I saw the Diva 24 DC at a European boat show last year and was impressed not only with its attractive looks—the teak-lookalike antiskid on the deck and in the cockpit gave it some extra class—but its build quality and well-thought-out ergonomics. All lines lead aft in galleries to a dedicated working cockpit so the helmsman never has to leave the tiller to tend a sheet or halyard. Down below, there are four adult-size berths, a small galley and a head. Drawing just 1ft with the ballasted centerboard raised—6ft with it down—this boat looks like a very capable trailerable cruiser. And she’s fast, able to surf at consistent double-digit speeds under her big A-sail. If you were to buy one in her native Sweden, you’d be handing over the equivalent of $29,405 for a bare-bones boat.

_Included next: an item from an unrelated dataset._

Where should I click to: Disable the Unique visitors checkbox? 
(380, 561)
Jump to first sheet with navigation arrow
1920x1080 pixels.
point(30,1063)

Another sweet-looking Euroboat—and one with a cool story behind it—is the Bente 24. It sprang from an initial idea for a simple, basic cruiser by two German small-boat sailors, progressed through concept work by a team of non-sailing design students whose professor was a circumnavigator, and ended up with renowned designers Judel & Vrolijk drawing the lines and a bunch of other industry heavyweights lending advice and materials to the project. This was mostly accomplished through a Facebook campaign that garnered 20,000 followers.
The result, just nine months later, is a sharp-looking boat that looks like a scaled-down Class 40 racer and is available with three different rig and keel configurations, from centerboarder through shoal-draft fin (cruiser) to deep-draft torpedo keel (racer). The chines are more than just a fashion statement; the entire boat is built of prefabricated foam sandwich panels that are stitched-and-glued together and then glassed over to make a strong monocoque structure. Ring frames instead of bulkheads tie the hull and deck together and take the loads from the tall rig and lead torpedo keel. This boat is built to last.
In the world of sailboats, simplicity often comes at a premium price, but not in this case. For the base price of 25,000 Euros—that’s a hair under $28,000—you get a sail-away boat inclusive of all the essentials but minus soft furnishings and other fripperies. Could this cleverly designed little boat be the start of something bigger?
And now for something much smaller and even less expensive—Walker Bay’s 8ft and 10ft Breeze sailing dinghies. Introduced last summer, these injection-molded plastic boats are maintenance-free and nearly indestructable. The imitation-lapstrake hulls are stiff and stable and with their aluminum daggerboards and kick-up rudders, these look like fine knockabout dinghies for the kids. Their colorful PVC flotation collars make them safe too. The Breezes can be rowed or motored as easily as they can be sailed and look like good value at $1,850 and $2,580 (base prices) respectively.